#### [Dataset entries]
===

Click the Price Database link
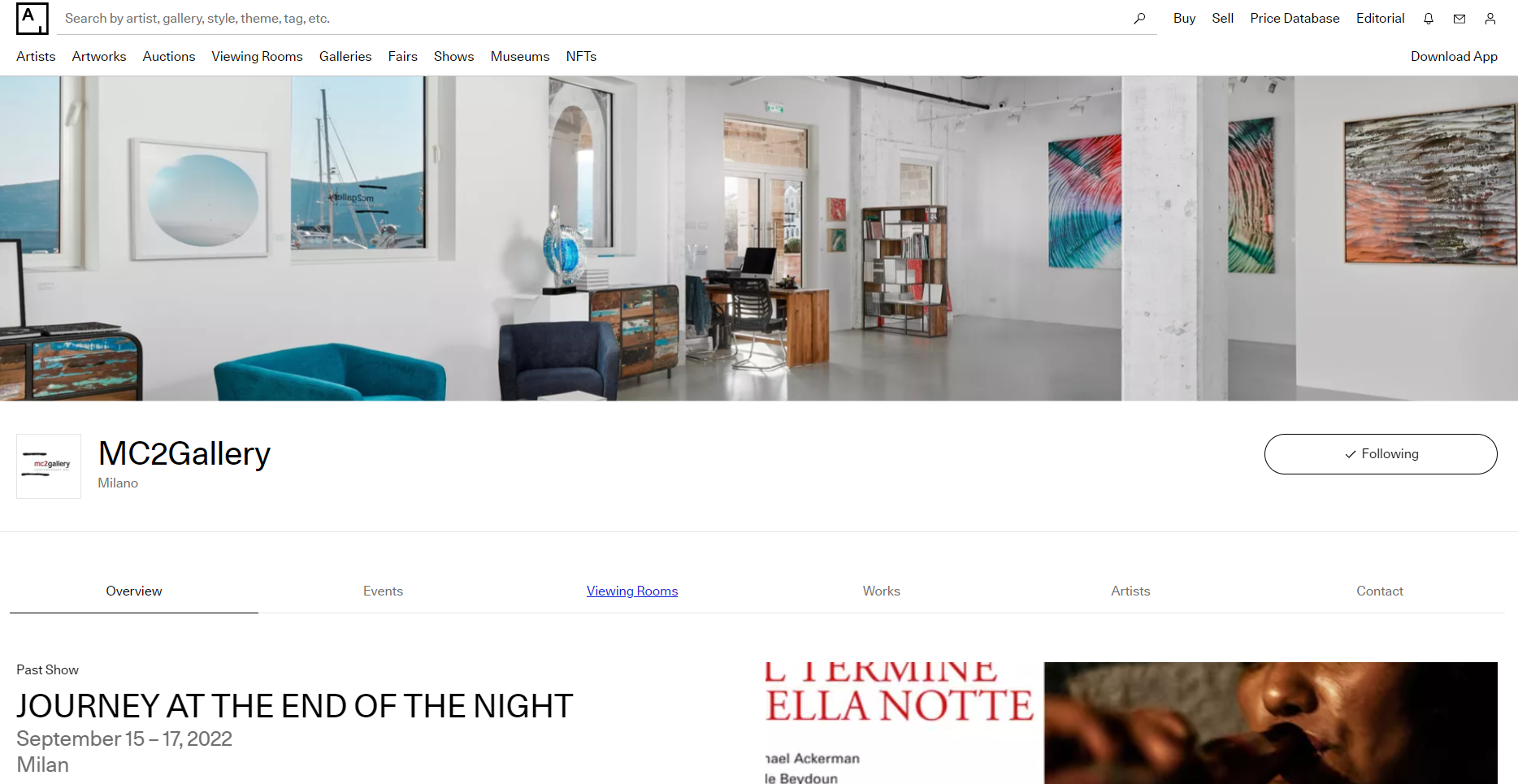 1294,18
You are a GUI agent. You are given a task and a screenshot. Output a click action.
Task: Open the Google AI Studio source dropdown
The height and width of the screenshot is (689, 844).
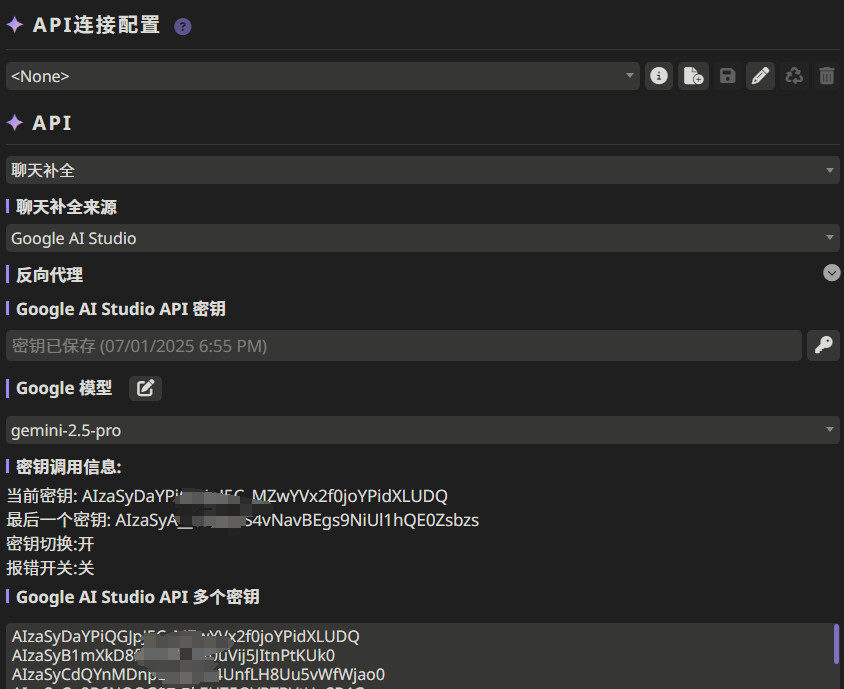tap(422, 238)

===

What is the exact wording of the lines from the one bearing "You are a GUI" through the final line of the records above? Write it out without the pictures.

#### [WRITTEN ANSWER]
You are a GUI agent. You are given a task and a screenshot. Output a click action.
Task: Open the Google AI Studio source dropdown
The height and width of the screenshot is (689, 844).
tap(422, 238)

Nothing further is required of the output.